▶ [Your objective] Please give back, word for word, only the lines starting at the one containing "You are a computer-use agent." and ending at the one containing "Where should I" within the material below.

▶ [Extracted information]
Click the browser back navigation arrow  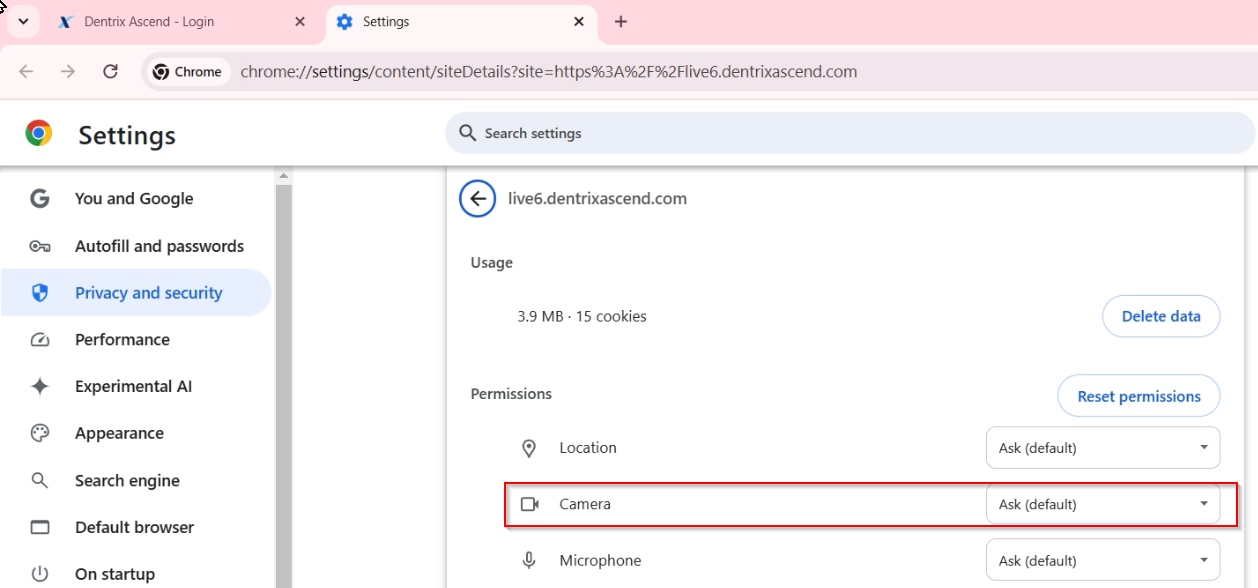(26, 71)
...
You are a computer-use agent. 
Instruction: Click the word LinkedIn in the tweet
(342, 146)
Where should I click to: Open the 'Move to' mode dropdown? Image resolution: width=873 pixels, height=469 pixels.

▶ [Solved problem]
You are a computer-use agent. 
Instruction: Click the word LinkedIn in the tweet
(342, 146)
Where should I click to: Open the 'Move to' mode dropdown? Image resolution: width=873 pixels, height=469 pixels.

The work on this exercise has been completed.